* PROVIDED INFORMATION:
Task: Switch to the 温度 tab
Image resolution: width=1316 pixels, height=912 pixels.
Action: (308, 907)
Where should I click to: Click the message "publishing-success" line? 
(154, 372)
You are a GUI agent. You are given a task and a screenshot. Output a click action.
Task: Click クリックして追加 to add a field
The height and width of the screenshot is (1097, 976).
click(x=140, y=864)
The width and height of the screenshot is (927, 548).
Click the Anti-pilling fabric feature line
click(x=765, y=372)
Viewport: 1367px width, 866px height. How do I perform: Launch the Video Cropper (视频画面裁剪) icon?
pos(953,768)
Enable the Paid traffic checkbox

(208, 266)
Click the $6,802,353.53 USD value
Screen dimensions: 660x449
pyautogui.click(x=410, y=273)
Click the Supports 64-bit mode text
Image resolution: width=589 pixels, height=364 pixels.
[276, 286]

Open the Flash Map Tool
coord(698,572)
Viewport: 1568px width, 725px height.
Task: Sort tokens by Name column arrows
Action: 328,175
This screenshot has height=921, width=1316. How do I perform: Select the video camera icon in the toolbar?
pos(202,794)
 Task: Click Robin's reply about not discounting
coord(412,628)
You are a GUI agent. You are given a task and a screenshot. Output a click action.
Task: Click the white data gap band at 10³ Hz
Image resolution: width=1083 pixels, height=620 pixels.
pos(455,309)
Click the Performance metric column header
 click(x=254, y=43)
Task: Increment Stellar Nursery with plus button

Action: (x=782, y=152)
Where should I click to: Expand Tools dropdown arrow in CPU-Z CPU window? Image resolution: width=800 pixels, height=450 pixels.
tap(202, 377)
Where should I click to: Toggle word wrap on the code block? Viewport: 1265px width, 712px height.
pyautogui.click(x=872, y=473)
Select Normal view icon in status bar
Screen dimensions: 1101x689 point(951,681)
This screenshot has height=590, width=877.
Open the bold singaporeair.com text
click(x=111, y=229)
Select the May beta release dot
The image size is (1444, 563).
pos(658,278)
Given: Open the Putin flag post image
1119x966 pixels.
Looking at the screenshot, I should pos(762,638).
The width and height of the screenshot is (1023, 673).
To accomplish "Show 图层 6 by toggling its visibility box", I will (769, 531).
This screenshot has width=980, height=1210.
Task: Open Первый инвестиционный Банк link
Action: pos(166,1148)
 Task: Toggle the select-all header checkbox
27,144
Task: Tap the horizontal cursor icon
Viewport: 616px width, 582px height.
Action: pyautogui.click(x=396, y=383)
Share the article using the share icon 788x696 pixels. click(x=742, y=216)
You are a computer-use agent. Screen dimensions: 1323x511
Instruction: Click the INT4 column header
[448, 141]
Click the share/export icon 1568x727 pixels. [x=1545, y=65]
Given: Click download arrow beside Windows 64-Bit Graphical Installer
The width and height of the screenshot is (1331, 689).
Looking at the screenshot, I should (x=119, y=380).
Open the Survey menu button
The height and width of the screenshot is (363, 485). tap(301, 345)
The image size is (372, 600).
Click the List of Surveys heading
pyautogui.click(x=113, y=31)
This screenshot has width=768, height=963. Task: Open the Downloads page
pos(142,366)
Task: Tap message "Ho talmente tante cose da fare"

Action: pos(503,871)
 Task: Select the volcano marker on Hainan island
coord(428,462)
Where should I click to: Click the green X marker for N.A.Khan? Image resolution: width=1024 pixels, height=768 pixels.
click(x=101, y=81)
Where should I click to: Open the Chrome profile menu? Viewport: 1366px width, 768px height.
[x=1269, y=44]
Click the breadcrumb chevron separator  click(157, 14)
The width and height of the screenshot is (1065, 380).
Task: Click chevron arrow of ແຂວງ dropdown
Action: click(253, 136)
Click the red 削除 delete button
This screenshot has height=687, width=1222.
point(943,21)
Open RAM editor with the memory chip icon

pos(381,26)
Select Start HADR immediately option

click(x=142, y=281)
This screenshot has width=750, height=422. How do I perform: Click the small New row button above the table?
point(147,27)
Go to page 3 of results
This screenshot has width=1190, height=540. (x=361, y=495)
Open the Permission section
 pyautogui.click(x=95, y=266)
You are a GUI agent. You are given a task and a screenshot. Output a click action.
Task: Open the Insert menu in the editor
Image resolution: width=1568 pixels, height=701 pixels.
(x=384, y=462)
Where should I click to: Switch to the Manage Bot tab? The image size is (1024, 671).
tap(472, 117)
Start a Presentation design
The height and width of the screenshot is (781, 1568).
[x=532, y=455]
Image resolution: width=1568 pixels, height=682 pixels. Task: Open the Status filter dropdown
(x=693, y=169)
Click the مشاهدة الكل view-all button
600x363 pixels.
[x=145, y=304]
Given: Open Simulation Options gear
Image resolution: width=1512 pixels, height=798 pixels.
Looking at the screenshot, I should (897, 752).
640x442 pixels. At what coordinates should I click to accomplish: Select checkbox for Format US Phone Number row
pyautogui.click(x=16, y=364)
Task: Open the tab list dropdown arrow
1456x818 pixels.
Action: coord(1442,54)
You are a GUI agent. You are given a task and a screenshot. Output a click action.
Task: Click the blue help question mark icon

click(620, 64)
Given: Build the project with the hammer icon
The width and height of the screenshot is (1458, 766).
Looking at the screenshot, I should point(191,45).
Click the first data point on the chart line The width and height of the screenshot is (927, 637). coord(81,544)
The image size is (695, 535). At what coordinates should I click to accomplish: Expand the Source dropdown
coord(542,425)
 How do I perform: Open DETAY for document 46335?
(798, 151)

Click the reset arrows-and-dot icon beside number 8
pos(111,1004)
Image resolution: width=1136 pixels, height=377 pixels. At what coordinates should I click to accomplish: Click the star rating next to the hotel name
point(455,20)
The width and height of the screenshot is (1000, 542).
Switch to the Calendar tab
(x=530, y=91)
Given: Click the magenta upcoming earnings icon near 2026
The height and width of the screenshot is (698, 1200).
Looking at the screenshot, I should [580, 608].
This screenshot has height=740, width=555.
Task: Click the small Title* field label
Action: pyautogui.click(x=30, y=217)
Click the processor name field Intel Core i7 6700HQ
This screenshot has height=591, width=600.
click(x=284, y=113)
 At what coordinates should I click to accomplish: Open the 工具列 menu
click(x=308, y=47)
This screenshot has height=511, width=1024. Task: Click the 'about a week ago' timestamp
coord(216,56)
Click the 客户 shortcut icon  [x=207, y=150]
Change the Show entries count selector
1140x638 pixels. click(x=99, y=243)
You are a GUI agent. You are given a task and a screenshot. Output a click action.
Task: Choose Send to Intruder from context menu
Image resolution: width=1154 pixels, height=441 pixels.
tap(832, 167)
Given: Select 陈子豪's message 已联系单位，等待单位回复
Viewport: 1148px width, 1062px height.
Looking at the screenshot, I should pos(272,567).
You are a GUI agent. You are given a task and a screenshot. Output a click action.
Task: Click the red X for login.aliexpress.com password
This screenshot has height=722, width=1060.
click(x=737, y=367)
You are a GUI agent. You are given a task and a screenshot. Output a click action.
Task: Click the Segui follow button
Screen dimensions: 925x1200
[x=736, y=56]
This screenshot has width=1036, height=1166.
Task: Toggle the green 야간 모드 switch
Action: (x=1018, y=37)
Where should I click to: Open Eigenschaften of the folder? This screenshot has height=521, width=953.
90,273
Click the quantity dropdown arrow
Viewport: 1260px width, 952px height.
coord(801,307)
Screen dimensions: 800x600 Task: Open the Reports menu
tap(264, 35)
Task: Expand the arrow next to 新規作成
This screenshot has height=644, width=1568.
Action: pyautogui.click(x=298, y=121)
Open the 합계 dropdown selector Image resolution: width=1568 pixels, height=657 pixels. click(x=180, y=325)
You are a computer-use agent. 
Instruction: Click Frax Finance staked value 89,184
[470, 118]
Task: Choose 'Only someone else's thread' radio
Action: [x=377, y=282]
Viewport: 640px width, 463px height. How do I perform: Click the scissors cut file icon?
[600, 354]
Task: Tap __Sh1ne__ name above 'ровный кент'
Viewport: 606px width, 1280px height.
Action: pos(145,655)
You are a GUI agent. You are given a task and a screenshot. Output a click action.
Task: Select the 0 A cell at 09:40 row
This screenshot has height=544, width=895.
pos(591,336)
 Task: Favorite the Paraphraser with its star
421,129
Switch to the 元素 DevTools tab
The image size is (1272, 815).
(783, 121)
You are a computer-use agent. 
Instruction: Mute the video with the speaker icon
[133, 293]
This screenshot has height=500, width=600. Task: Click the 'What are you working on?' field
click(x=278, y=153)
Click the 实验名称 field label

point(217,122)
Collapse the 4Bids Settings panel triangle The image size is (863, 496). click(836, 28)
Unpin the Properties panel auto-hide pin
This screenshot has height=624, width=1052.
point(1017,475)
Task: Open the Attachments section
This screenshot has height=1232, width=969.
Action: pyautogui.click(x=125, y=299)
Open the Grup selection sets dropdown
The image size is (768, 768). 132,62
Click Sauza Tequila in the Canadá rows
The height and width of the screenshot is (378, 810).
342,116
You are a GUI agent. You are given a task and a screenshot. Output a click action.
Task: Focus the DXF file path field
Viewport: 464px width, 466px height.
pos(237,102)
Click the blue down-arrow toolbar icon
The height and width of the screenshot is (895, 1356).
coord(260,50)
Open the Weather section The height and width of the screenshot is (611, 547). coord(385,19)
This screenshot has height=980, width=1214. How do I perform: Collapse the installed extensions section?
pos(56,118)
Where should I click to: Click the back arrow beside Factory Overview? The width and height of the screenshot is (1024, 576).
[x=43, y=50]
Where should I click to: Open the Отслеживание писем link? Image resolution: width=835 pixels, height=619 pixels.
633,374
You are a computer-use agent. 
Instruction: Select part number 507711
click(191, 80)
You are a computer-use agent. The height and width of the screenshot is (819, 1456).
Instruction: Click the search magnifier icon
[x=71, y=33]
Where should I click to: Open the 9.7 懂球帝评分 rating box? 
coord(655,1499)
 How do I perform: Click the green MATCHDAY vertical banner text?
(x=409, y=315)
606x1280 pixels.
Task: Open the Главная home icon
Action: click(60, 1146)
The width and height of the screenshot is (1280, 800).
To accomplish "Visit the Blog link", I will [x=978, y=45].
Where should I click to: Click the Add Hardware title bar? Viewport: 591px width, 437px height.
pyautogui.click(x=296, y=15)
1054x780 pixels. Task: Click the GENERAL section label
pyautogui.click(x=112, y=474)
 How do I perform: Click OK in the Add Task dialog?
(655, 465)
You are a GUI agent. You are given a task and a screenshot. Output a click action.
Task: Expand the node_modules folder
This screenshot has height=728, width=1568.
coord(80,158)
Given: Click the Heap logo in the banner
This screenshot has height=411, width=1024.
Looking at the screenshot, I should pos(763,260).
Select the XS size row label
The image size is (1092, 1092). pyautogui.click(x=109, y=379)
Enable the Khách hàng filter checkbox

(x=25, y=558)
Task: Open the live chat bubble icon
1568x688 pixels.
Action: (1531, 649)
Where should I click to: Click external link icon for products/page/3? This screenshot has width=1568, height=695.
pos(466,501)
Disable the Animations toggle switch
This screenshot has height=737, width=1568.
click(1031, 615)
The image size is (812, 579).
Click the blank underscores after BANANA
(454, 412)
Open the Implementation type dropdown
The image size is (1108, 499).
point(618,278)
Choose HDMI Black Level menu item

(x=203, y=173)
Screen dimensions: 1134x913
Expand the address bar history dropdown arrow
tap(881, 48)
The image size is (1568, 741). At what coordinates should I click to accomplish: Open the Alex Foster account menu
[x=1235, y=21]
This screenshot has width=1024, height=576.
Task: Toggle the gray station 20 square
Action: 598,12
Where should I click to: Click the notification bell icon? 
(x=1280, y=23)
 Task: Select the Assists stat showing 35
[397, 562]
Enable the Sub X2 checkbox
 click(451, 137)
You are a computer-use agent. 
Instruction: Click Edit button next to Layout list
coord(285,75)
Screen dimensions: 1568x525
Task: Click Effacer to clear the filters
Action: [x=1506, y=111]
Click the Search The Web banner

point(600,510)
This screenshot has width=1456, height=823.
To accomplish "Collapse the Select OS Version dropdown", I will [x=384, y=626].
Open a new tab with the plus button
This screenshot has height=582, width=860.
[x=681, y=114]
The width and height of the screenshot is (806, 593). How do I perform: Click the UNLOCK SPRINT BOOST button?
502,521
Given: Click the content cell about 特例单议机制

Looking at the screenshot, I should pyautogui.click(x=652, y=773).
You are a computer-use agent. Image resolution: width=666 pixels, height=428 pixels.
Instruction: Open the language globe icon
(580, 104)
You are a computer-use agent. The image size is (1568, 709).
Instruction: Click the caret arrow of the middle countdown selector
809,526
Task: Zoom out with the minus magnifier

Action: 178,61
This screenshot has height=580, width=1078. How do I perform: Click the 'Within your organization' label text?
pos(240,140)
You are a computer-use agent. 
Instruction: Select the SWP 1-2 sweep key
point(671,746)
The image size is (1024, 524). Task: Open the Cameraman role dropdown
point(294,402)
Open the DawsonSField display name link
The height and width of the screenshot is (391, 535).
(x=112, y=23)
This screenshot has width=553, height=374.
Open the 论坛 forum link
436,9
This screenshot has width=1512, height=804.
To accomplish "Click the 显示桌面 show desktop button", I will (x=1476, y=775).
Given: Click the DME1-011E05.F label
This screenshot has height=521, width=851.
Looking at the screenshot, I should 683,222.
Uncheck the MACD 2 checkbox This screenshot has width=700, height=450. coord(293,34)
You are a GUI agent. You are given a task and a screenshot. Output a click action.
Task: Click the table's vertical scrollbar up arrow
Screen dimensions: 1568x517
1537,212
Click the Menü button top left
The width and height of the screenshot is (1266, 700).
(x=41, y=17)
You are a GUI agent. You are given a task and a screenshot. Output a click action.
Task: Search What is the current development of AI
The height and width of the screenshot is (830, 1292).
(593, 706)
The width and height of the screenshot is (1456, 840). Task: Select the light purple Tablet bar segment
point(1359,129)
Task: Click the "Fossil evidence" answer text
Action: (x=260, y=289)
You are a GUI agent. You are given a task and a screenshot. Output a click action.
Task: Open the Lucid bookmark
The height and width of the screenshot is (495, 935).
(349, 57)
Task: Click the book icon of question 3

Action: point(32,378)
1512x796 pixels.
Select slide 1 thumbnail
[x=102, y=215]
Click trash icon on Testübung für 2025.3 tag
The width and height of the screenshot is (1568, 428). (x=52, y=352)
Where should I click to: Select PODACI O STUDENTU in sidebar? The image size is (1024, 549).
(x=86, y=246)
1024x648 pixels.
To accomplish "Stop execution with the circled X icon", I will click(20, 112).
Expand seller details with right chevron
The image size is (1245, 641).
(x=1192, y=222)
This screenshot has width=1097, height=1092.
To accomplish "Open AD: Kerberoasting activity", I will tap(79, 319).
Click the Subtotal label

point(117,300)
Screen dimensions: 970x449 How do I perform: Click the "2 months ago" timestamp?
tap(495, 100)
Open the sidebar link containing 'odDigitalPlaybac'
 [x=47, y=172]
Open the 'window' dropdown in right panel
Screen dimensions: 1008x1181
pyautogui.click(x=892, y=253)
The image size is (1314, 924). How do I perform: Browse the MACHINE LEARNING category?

* EXERCISE:
Check each line of the listing above. Copy the ones with the word "data".

* EXERCISE RESPONSE:
Task: Click the white data gap band at 10³ Hz
Click the first data point on the chart line The width and height of the screenshot is (927, 637). coord(81,544)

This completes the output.